Tra i Paesi che vantano un tasso annuo di riduzione dei decessi in autostrada superiore alla media ai primi posti troviamo Lituania (-20%), Slovacchia (-14%) e Spagna (-13%). Bene l’Italia, ma i fattori di rischio sono sempre alti.

Sicurezza stradale: tra 2004 e 2013 la mortalità autostradale in UE diminuita del 49%

Nel 2013 sulle autostrade europee hanno perso la vita in incidenti stradali circa 1.900 persone, il 7% di tutte le vittime della strada. Un dato che evidenzia come negli ultimi dieci anni (2004-2013) la mortalità autostradale sia calata del 49%.

Tra i Paesi che vantano un tasso annuo di riduzione dei decessi in autostrada superiore alla media UE ai primi posti troviamo Lituania (-20%), Slovacchia (-14%) e Spagna (-13%), seguite da Danimarca, Serbia, Austria, Gran Bretagna, Repubblica Ceca, Olanda e ultima l’Italia.

I dati emergono dal nuovo report realizzato nell’ambito del programma Road Safety Performance Index (PIN) dall’European Transport Safety Council (ETSC), organizzazione no-profit di cui Aci è partner, che ha analizzato i più recenti progressi compiuti nel settore della sicurezza sulla rete autostradale in Europa.

Esaminando in particolare il rapporto tra mortalità autostradale e volumi di traffico, il report mostra come il fattore di rischio nei Paesi in cui si riscontrano maggiori criticità (Polonia, Ungheria e Lituania) sia da quattro a cinque volte più alto rispetto a quello dei Paesi che hanno le autostrade più sicure (Danimarca, Gran Bretagna, Svezia e Olanda). Da questo punto di vista l’Italia non se la passa bene, presentando livelli di rischio tre volte più elevati di quelli dei Paesi con le migliori performance.
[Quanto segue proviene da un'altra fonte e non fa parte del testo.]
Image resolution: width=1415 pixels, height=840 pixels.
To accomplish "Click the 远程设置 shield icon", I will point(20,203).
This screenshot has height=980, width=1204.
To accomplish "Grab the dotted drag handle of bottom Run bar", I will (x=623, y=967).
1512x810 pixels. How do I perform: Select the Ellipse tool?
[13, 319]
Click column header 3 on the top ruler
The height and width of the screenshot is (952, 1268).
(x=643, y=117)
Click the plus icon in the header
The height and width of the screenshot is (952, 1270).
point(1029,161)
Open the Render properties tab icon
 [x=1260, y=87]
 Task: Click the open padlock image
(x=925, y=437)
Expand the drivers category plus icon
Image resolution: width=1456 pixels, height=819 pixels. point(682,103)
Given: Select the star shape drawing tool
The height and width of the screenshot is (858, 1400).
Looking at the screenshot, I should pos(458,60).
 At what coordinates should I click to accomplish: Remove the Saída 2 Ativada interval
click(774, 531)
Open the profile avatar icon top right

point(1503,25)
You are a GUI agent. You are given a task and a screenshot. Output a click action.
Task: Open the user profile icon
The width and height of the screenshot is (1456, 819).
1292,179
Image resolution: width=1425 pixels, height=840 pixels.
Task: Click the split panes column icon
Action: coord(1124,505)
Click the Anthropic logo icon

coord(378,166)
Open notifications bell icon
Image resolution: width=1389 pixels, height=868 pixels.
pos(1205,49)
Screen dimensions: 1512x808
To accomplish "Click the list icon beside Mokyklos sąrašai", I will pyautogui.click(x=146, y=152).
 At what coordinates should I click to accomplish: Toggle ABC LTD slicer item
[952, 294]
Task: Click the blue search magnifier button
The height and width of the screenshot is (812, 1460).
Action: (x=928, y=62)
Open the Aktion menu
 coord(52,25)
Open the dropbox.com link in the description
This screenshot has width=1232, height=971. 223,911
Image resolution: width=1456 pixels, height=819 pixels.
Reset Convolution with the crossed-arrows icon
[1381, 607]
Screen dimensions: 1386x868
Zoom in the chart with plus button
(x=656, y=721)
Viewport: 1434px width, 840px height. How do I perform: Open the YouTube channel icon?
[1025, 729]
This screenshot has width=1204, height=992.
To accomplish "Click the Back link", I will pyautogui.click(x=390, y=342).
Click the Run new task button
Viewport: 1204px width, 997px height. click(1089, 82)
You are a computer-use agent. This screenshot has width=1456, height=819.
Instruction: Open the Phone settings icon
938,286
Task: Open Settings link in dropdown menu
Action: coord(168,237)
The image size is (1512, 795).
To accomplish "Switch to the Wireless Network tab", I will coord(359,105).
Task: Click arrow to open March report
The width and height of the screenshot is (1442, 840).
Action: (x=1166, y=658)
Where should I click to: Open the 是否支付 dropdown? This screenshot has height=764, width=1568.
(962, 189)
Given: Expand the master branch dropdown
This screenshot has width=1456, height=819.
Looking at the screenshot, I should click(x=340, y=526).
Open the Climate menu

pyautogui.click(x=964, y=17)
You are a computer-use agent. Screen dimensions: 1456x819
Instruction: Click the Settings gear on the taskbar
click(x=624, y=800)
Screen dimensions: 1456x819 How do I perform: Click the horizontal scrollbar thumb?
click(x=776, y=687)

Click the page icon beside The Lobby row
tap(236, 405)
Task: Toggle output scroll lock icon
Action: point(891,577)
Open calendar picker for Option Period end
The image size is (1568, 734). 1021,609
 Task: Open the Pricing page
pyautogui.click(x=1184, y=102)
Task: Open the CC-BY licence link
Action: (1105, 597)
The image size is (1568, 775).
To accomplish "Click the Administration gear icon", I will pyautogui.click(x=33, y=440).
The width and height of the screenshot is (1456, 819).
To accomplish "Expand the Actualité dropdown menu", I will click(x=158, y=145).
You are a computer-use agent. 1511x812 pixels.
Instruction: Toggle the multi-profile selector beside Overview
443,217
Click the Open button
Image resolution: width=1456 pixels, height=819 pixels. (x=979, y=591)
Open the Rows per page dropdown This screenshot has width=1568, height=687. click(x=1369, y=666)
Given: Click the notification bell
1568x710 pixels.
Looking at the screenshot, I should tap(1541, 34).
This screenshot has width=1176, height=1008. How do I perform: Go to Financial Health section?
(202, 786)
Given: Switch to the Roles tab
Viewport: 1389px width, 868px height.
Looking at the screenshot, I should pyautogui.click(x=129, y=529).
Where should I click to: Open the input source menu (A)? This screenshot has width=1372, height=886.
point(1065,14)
“Contro gli incidenti stradali potremmo conseguire risultati eccezionali con un sistema formativo al passo dei tempi: serve un nuovo percorso di conseguimento della patente che si articoli per step in funzione della potenza del veicolo e corsi propedeutici di guida sicura. Sono ancora tanti gli italiani ignari perfino dell’obbligo delle cinture sui sedili posteriori, in vigore da anni”, Angelo Sticchi Damiani, presidente Aci.

Vittime degli incidenti in autostrada sono soprattutto gli automobilisti (61%), seguiti dai motociclisti (11%) e dai pedoni (10%). Categorie, queste ultime, assai più penalizzate sia sulle strade extraurbane sia su quelle urbane, dove i motociclisti rappresentano il 19% e il 22% del totale delle vittime, mentre i pedoni si attestano sull’11% in ambito extraurbano per salire al 35% in città.

Tra le cause di incidente mortale in autostrada, oltre alla velocità eccessiva e a fattori quali stanchezza e uso di alcool e droghe, si segnala la mancata osservanza dell’obbligo di allacciare le cinture di sicurezza, soprattutto sui sedili posteriori, riscontrata in alcuni Paesi in un’elevata percentuale di incidenti mortali (61% in Belgio, 50% in Finlandia, 40%-50% in Austria, 31% in Ungheria e 23% in Francia).